Vol. 22, No. 10 Week of March 05, 2017

Court denies bearded seal en banc hearing

The U.S. Court of Appeals for the 9th Circuit has denied a request for an en banc hearing in the appeal against the National Marine Fisheries Service’s listing of the Beringia population of bearded seals as threatened under the terms of the Endangered Species Act. In October a panel of three 9th Circuit judges upheld the listing of the seals by overturning an earlier decision by the federal District Court in Alaska that the listing had been arbitrary and capricious.

Following the 9th Circuit ruling the appellees in the case had requested an en banc rehearing, a move that would have involved all of the judges in the 9th Circuit Court reviewing the case, and not just the panel of three judges that had issued the October ruling. Apparently the court judges expressed no interest in the en banc option.

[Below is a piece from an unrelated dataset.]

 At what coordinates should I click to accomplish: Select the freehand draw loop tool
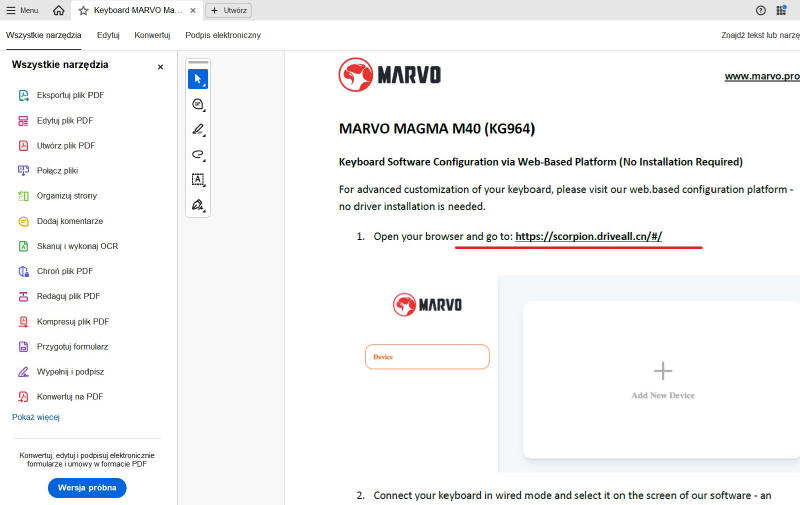198,155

The listing of the bearded seals has come as one of a number of wildlife listings related to the projected loss of Arctic sea ice as a consequence of global warming. Bearded seals live around the sea ice, which they use for resting, feeding and rearing their young. Worried about the potential impact of the listing on economic activity in the Arctic and questioning the listing of an apparently healthy species based on long-term climate projections, several entities, including the Alaska Oil and Gas Association, the American Petroleum Institute, the state of Alaska, the North Slope Borough and other local government and Alaska Native organizations appealed the decision in District Court.

In general, in an appeal of this type, the courts tend to defer to the technical expertise of the agency involved but seek to determine whether the agency’s decision was made in a lawful manner. In this case the District Court thought that the agency had insufficient data on which to base its listing decision. The 9th Circuit judges disagreed, saying that the Fisheries Service had provided a reasonable explanation of its use of complex scientific data.